[指向数据集中的记录]
.....

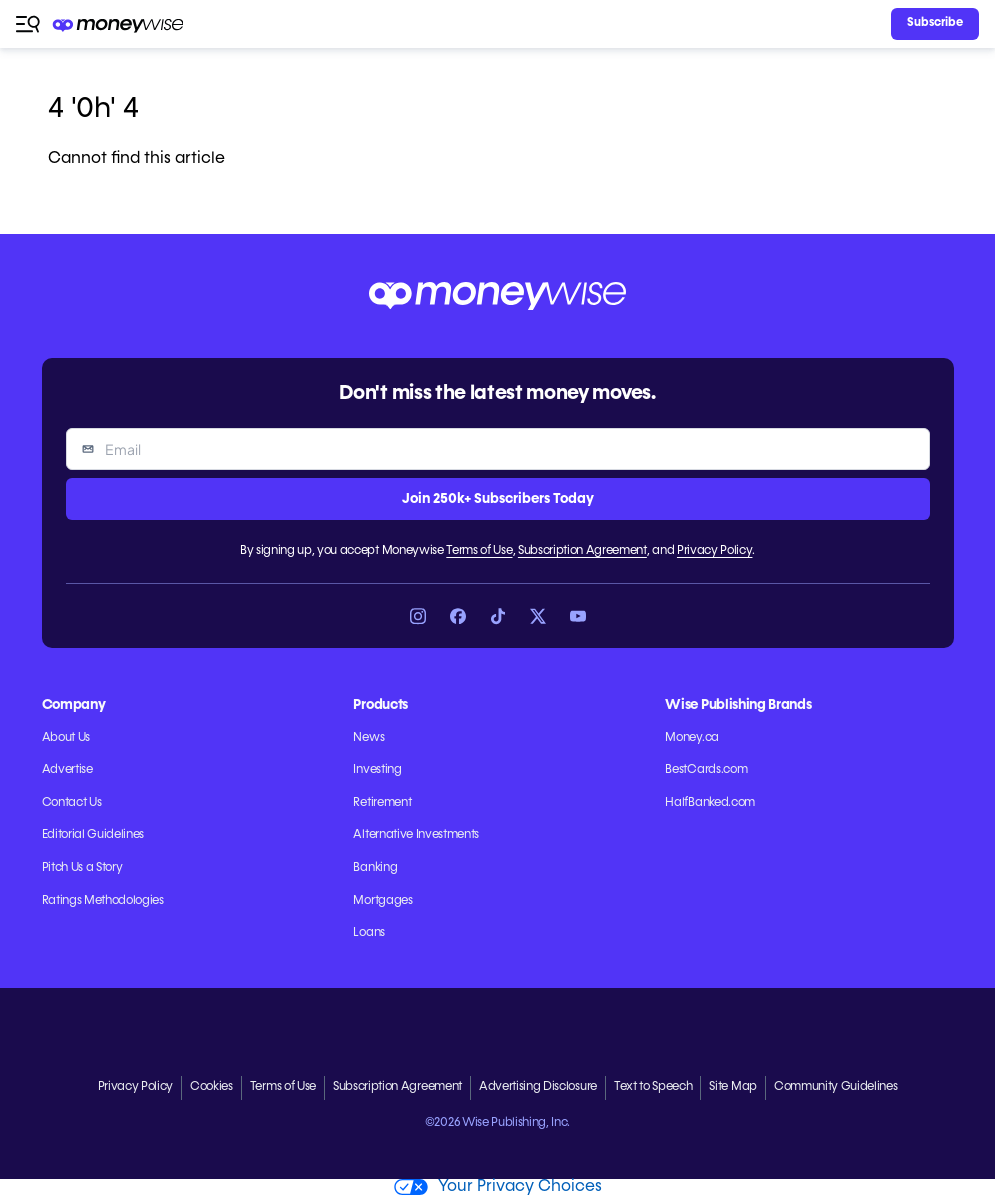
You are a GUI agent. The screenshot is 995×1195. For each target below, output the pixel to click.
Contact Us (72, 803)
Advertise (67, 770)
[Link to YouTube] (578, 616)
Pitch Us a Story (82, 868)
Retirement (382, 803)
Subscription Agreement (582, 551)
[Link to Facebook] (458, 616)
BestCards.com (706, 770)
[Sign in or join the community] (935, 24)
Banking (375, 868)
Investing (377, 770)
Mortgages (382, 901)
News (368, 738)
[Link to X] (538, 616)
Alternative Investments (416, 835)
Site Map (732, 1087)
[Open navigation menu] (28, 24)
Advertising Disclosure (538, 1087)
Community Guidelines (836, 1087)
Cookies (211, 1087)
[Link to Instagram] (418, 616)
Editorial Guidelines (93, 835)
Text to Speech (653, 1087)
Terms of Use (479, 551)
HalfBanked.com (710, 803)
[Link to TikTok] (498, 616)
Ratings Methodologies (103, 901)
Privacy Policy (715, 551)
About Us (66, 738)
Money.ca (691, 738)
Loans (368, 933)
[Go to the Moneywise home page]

.....

任务要求:
把以上各行改写成 JSON 字符串列表，每行一个字符串，空行略去，图片不要放进结果。

结果:
[
  "You are a GUI agent. The screenshot is 995×1195. For each target below, output the pixel to click.",
  "Contact Us (72, 803)",
  "Advertise (67, 770)",
  "[Link to YouTube] (578, 616)",
  "Pitch Us a Story (82, 868)",
  "Retirement (382, 803)",
  "Subscription Agreement (582, 551)",
  "[Link to Facebook] (458, 616)",
  "BestCards.com (706, 770)",
  "[Sign in or join the community] (935, 24)",
  "Banking (375, 868)",
  "Investing (377, 770)",
  "Mortgages (382, 901)",
  "News (368, 738)",
  "[Link to X] (538, 616)",
  "Alternative Investments (416, 835)",
  "Site Map (732, 1087)",
  "[Open navigation menu] (28, 24)",
  "Advertising Disclosure (538, 1087)",
  "Community Guidelines (836, 1087)",
  "Cookies (211, 1087)",
  "[Link to Instagram] (418, 616)",
  "Editorial Guidelines (93, 835)",
  "Text to Speech (653, 1087)",
  "Terms of Use (479, 551)",
  "HalfBanked.com (710, 803)",
  "[Link to TikTok] (498, 616)",
  "Ratings Methodologies (103, 901)",
  "Privacy Policy (715, 551)",
  "About Us (66, 738)",
  "Money.ca (691, 738)",
  "Loans (368, 933)",
  "[Go to the Moneywise home page]"
]